American businesses that depend on imports from China were most directly impacted. Phil Page, the CEO of the hat company Cap America, told CNN that he was blindsided by the collapse of the trade talks.
He had already accounted for a 10 percent tariff imposed by Trump, but that could now go up to 25 percent if he follows through on this threat.
"If it goes to 25 percent on Friday — there was no time to react this thing," he said. "We've got over $4 million worth of goods either on order or in transit here. And that's going to equate to a $600,000 hit and expense to us that we did not anticipate. So it really just hit us right in the gut."
"We've got over $4 million worth of goods ... that's going to equate to a $600,000 hit and expense to us that we di… https://t.co/BWGXASeDDS— CNN (@CNN) 1557256283.0
Treasury Secretary Steve Mnuchin has said that businesses had notice that this could happen, so they should be prepared, but, Page said that Trump himself had sent contradictory messages about how the talks are progressing, making it difficult to plan for the future.
Other businesses owners who import from China agreed, telling CNN the proposed hikes have left them "freaked."
"This confirms our worst fears," said Rick Helfenbein, president and CEO of the American Apparel & Footwear Association. "There are those of us who are optimists and thought it would go away and those who say it could come back at any time — and this points to the latter."
And despite the president's claims to the contrary, the brunt of the tariffs is being felt by American consumers rather than China, economists said.
The president seems to think that acting tough will strengthen his negotiating position, even if it hurts some American businesses and workers.
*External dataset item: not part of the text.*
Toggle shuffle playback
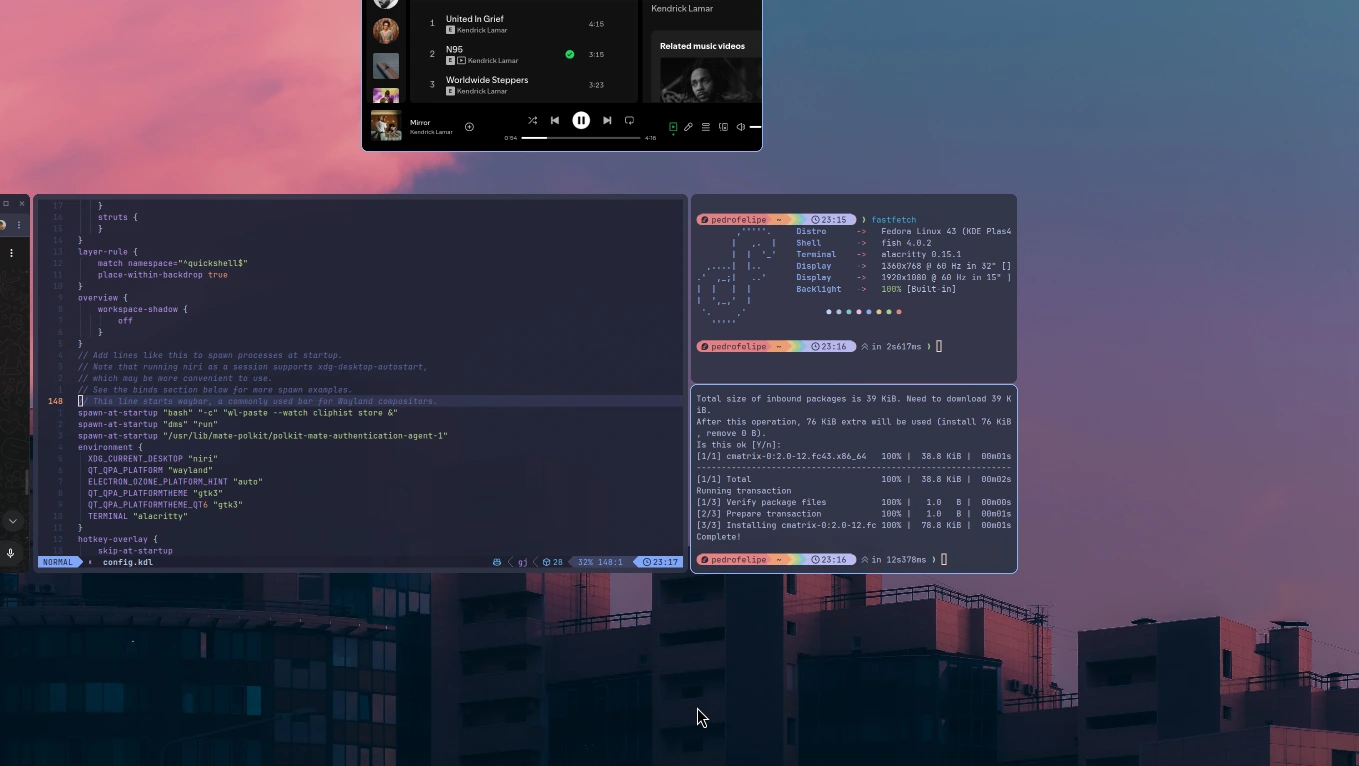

But NBC News reported that experts think China has already accounted for his bluster, so the new threats won't change their calculations much. And Trump has a weakness the Chinese government doesn't have: the 2020 election. Trump can't be harming American businesses and straining the U.S. economy in the run up to Election Day without seriously imperiling his already unimpressive chances for reelection. So China may just be able to wait Trump out.